[[ Task input open ]]
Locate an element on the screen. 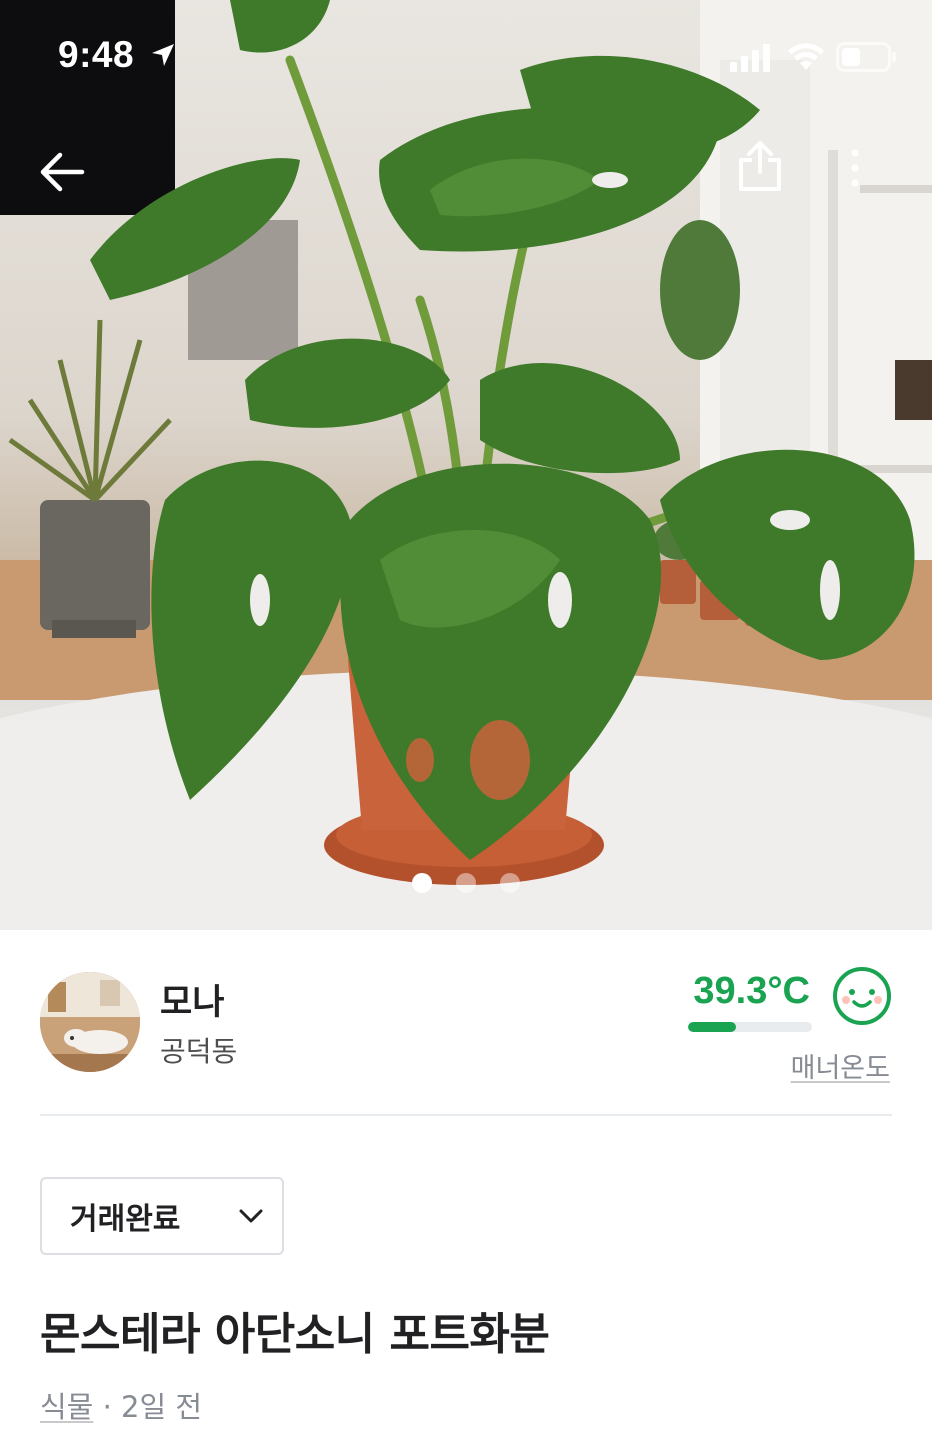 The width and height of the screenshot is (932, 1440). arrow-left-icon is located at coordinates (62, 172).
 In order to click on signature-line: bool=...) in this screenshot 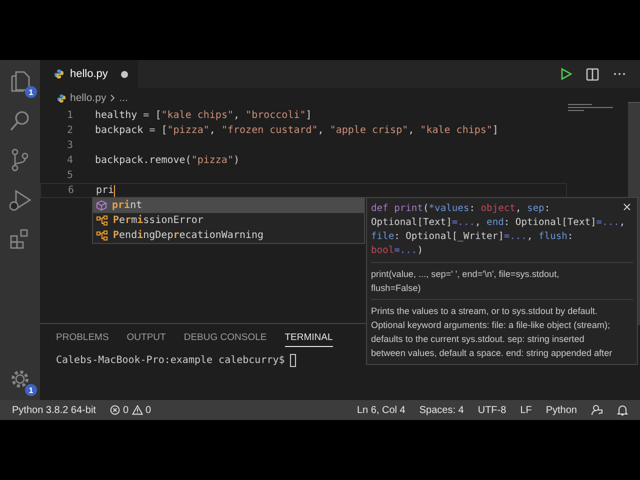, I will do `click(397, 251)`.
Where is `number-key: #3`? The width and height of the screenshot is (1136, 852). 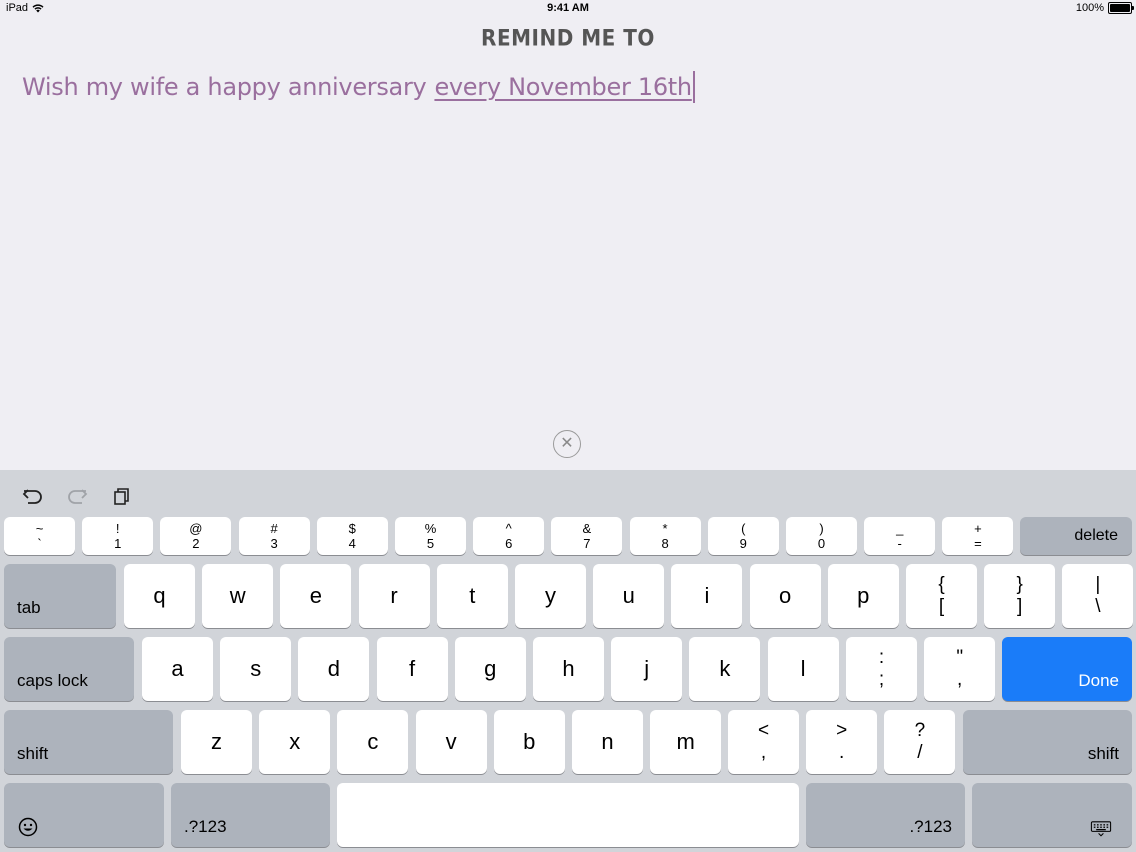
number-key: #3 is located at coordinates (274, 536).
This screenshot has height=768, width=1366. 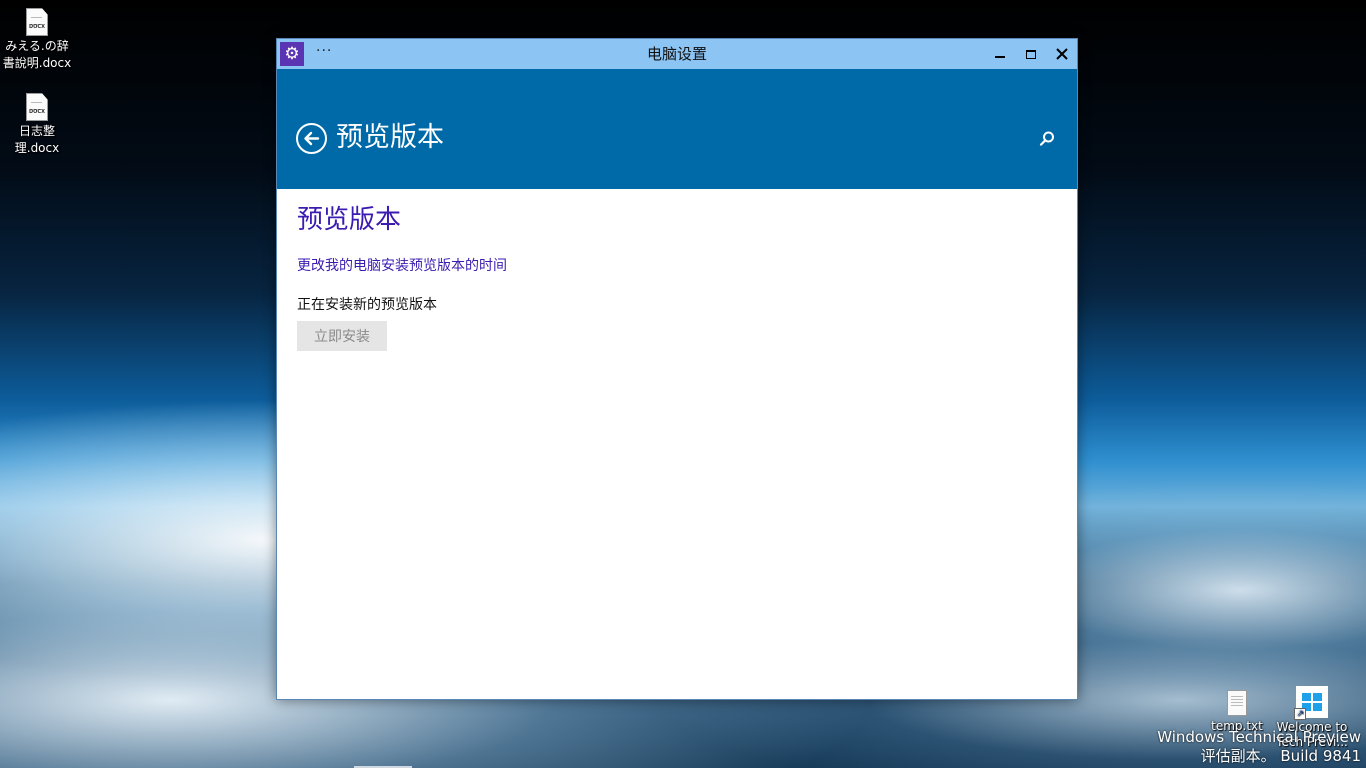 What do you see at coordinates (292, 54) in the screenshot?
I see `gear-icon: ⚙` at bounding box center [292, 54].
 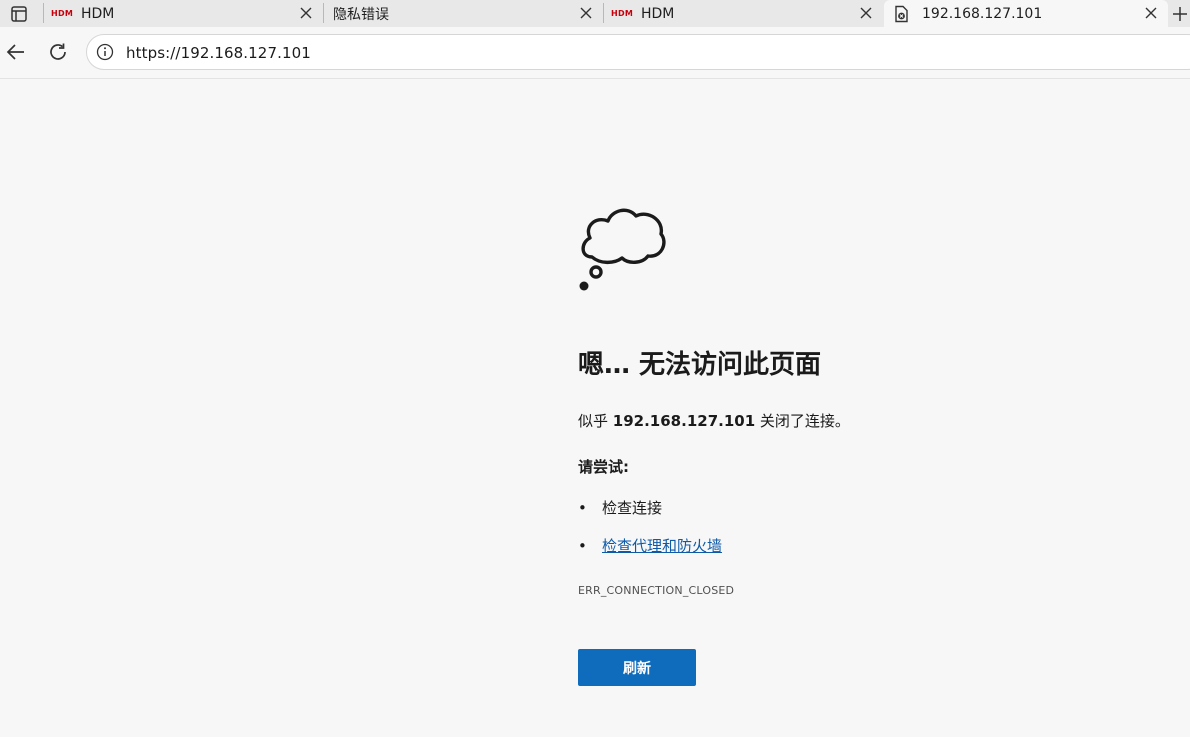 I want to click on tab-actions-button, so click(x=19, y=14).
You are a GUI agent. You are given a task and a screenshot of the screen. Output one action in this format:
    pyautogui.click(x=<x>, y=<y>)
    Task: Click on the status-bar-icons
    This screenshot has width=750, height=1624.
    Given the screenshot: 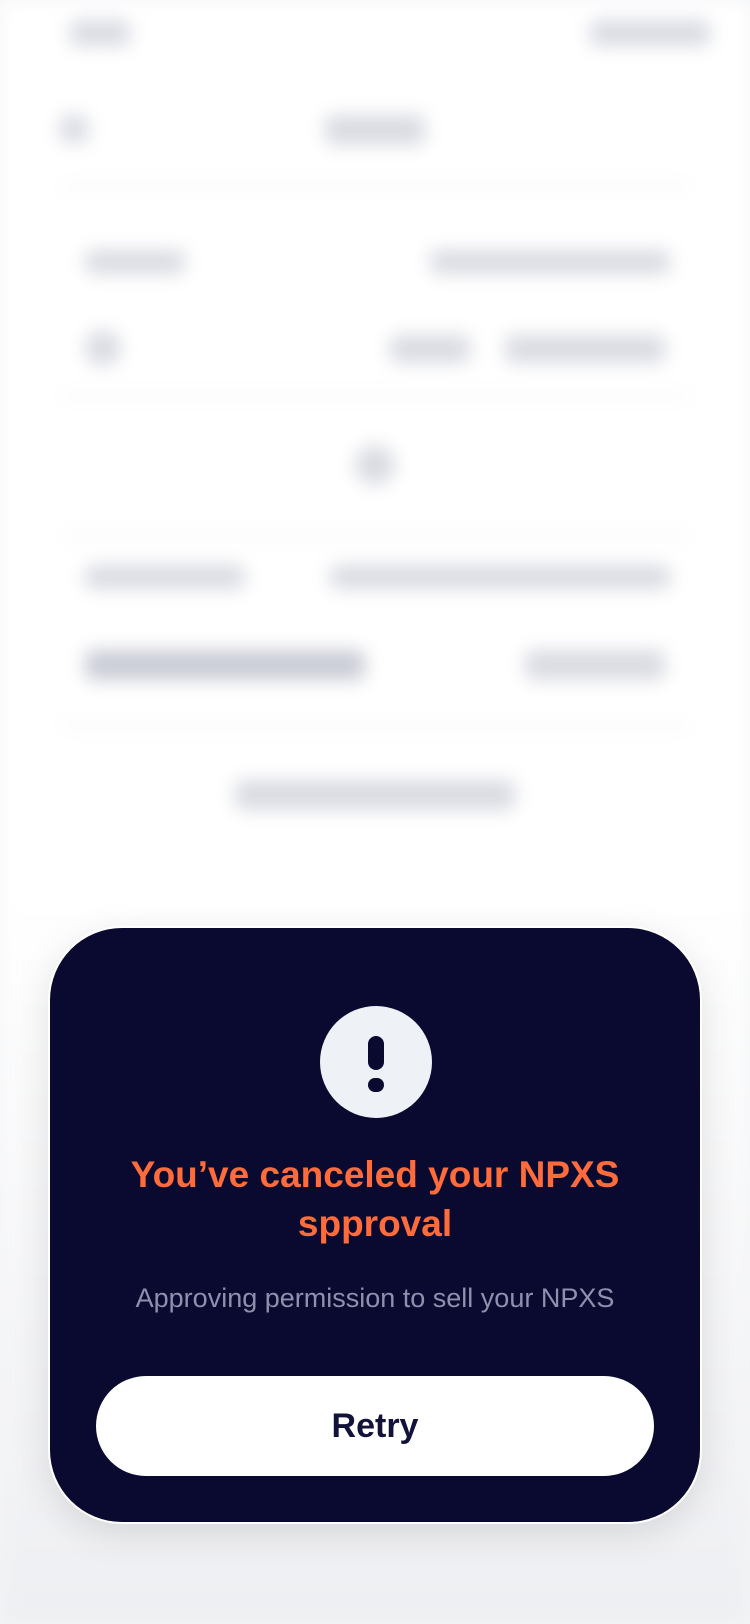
[[ Task input closed ]]
Exercise: Rewrite the items from the line with "I want to click" through the end of the items, swapping "GUI agent" for "desktop agent" and keeping everything else unchanged. Leave the pictures out.

Exercise solution:
  I want to click on tab-actions-button, so click(x=19, y=14).
You are a desktop agent. You are given a task and a screenshot of the screen. Output one action in this format:
    pyautogui.click(x=<x>, y=<y>)
    Task: Click on the status-bar-icons
    This screenshot has width=750, height=1624.
    Given the screenshot: 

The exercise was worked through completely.